The book exchange comes a day after Mr. Obama sought out and shook hands with Mr. Chavez and his close ally, Bolivian President Evo Morales, at the opening ceremonies of the summit. And it comes after a week-long engagement with Cuba which saw Mr. Obama lift some of the strictest parts of the U.S. trade and travel embargo on that nation, and which saw Cuban President Raul Castro indicate he would now be open to talking with the U.S. on expanding political freedoms.
But at the UNASUR meeting Saturday South American leaders called for Mr. Obama to lift the embargo entirely, and several of them, including Mr.

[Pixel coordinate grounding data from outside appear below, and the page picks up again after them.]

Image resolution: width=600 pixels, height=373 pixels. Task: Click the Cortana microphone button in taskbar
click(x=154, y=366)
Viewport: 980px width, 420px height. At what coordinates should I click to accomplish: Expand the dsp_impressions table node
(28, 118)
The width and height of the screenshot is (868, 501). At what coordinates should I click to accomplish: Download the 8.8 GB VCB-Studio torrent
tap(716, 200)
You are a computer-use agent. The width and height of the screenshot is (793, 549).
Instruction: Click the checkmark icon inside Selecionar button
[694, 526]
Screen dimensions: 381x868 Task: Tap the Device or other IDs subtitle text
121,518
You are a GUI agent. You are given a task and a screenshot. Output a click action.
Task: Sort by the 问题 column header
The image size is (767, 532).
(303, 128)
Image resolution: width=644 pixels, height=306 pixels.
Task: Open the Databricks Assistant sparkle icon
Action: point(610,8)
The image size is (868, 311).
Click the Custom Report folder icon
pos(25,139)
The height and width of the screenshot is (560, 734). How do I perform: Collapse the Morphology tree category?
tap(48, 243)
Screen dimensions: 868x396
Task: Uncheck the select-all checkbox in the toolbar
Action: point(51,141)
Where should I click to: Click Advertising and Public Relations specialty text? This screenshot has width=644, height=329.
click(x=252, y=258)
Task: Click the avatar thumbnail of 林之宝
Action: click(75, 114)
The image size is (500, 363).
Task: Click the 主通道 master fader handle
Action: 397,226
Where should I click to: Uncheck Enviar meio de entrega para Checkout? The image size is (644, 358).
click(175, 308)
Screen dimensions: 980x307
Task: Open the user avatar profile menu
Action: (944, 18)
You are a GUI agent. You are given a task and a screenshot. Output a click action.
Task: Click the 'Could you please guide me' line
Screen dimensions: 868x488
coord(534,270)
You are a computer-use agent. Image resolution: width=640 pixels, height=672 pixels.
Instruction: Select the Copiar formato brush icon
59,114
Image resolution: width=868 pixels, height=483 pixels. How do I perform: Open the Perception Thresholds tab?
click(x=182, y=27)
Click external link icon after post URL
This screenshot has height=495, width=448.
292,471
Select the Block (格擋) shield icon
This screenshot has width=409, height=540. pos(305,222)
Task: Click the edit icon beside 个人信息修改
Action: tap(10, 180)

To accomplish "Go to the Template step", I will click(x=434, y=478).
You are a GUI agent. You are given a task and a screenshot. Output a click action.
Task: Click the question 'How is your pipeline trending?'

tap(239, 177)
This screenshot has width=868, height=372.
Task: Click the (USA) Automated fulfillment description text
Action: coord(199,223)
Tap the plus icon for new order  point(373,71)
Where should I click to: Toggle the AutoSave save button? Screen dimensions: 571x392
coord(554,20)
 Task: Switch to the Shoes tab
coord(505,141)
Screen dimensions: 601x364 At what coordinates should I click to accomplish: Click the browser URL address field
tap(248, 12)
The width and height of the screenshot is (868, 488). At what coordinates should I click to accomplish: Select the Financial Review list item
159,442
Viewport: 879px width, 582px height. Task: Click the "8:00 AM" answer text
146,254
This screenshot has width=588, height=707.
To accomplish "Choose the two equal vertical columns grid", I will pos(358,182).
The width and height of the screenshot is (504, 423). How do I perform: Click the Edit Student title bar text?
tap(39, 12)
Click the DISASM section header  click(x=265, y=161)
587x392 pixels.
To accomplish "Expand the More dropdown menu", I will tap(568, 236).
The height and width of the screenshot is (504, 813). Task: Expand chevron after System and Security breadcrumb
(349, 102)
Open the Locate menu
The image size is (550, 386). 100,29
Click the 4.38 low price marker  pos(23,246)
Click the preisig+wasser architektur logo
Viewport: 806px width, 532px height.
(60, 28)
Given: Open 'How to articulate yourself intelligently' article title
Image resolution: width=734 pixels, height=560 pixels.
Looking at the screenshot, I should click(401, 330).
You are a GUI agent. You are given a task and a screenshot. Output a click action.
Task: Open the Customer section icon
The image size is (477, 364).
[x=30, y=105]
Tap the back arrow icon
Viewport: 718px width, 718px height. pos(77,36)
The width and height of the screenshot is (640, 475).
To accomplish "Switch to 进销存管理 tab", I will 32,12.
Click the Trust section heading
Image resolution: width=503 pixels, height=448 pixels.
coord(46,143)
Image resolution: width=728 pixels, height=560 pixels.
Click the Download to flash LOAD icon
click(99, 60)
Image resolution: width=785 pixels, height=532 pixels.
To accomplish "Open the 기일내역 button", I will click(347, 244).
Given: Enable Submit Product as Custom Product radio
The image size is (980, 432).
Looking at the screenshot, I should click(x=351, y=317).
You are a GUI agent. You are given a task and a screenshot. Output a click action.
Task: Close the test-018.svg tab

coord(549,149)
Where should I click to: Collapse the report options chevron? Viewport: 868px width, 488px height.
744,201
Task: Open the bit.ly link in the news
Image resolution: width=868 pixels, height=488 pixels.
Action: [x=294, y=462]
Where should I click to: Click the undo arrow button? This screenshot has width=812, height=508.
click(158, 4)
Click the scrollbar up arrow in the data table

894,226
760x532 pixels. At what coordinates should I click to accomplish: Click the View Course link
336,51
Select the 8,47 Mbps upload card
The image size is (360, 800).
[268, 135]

Chavez, criticized the U.S. for past actions in the hemisphere, according to the senior administration official.
"His comments about President Obama expressed the hope that things have changed. He was civil in his remarks. He was critical of the past, however," the official said.
Mr. Obama is spending Saturday in a series of meetings and working sessions.
"I have a lot to learn and I'm very much looking forward to listening," the president said in his opening remarks to the UNASUR meeting. The opening remarks were open to reporters to cover, and Mr. Chavez walked over to Mr. Obama as the reporters were being ushered from the room.
Friday, at the opening ceremony of the summit, Mr. Obama acknowledged that the U.S. has made some errors, though he didn't say what he thought those errors were. But he also said other countries in the hemisphere must stop blaming the U.S. for all problems.
"I think it's important to recognize, given historic suspicions, that the United States' policy should not be interference in other countries, but that also means that we can't blame the United States for every problem that arises in the hemisphere. That's part of the bargain," Mr. Obama said, drawing applause from the assembled leaders.